▸ Supplied text
# replacing boards on wooden deck



## rawlins02 (May 3, 2014)

My beautiful wooden deck is in serious need of some TLC. I bought my home 27 months ago and over the past year I'm noticed rot in several boards. Rather than hire someone I'm thinking of a DIY project. So I'm hoping for some advice on how best to go about this. Here are a couple photos. The first show a couple places where boards, or sections of boards need replacement. The second shows a closeup. 






I'm trying to decide whether to replace just the section between the underneath support studs or replace the entire length. The glove in the first photo is where that board ends. About every foot there is either a pair of square head screws or a pair of nails securing the board to the support. To just replace the small section near the glove in the second photo I'm guessing I'd need to cut the plank above the support in middle of that stud in order to secure new piece there. Or is it just easier to replace the entire 20 foot plank in each case? In this last photo 



the rot is restricted to the first few inches near the step and the glove marks the location of the underlying support. 

Need to repair, seal and paint this deck soon before it goes to s%#t. Any other suggestions for methods (repair, seal, apply paint, etc) to get this job done greatly appreciated.


----------



## 1kzwoman (May 3, 2014)

If I were in your place I'd center cut boards over top of supports at 8'. Might even attach a support block to stringers if you don't want to do center cuts. That way you can stagger ends to blend in. Ideal would be replacing full boards.


----------



## bmblank (May 3, 2014)

If you're seeing rot in some boards it can't be long before you see it in allot more. You should check the framing below and make sure it's still good. If it is then I'd consider pulling up all the decking there and replacing it.
Otherwise, you can cut directly over the center of the joist, like stated before. An oscillating tool makes it pretty easy without damaging the boards next to it.


----------



## rawlins02 (May 3, 2014)

Agree I need to get under the deck and check framing. I'd assumed that rot was due to sealer/paint being old. I believe the deck is 17 years old, so even if it was reasonably good pressure treated wood on installation, that sounds like a relatively long time, to me anyway. The house is in need of fresh paint...about 5 years since that was done. So no new re-decking this summer. I'll have to decide whether to replace those 5-6 boards (or sections) now or wait and redo next summer. If the underlying structure is showing signs of decay I'm not sure what I'll want to do. I had a new roof put on the house last summer. New roof, new paint, new deck, oh brother...


----------



## bmblank (May 3, 2014)

Joys of owning a house...


----------



## rawlins02 (May 3, 2014)

At 2100 sf there's much to enjoy. Probably a bit too much for a single guy like me. If it weren't for the wood stove, cost of propane for heat alone would run around $400/month in winter. Fortunately I bought right around the time the market bottomed out.


----------



## Ashful (May 3, 2014)

▸ Records shown
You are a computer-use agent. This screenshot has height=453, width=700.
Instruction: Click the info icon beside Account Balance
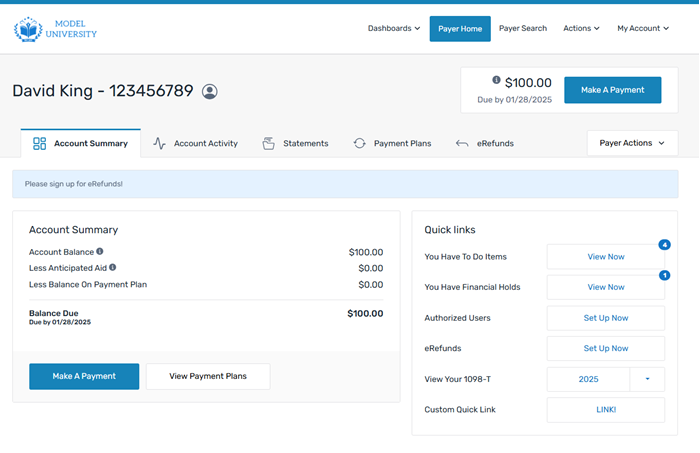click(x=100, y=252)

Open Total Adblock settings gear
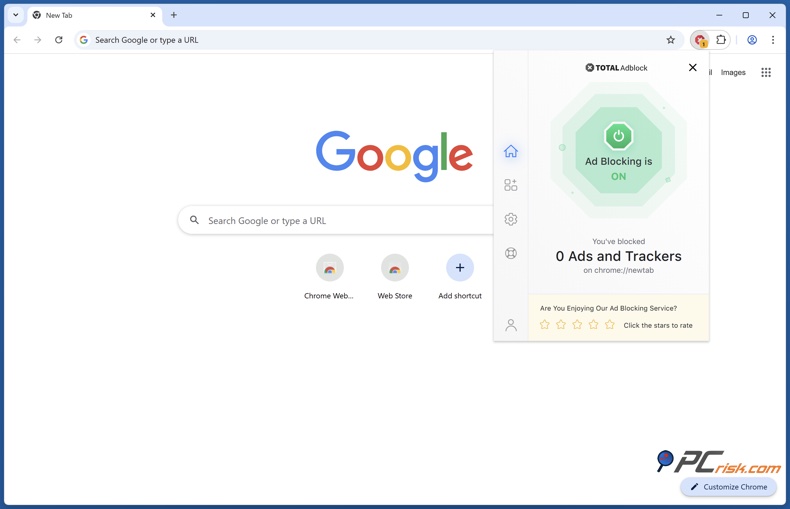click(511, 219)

▸ Problem set
1. Rewrite the part of the deck-repair thread that begins at "At 2100 sf there's" and stops after "market bottomed out.", putting "heating oil" in place of "propane".
2. Multiply every click coordinate in the answers of all the rows by 0.35, rounding to whole numbers with halves going up. Then give those rows again with their requests, leaving out the pictures.
The deck-repair thread and the rows are unrelated.

▸ Results in order
1.
At 2100 sf there's much to enjoy. Probably a bit too much for a single guy like me. If it weren't for the wood stove, cost of heating oil for heat alone would run around $400/month in winter. Fortunately I bought right around the time the market bottomed out.

2.
You are a computer-use agent. This screenshot has height=453, width=700.
Instruction: Click the info icon beside Account Balance
click(x=35, y=88)

Open Total Adblock settings gear
click(179, 77)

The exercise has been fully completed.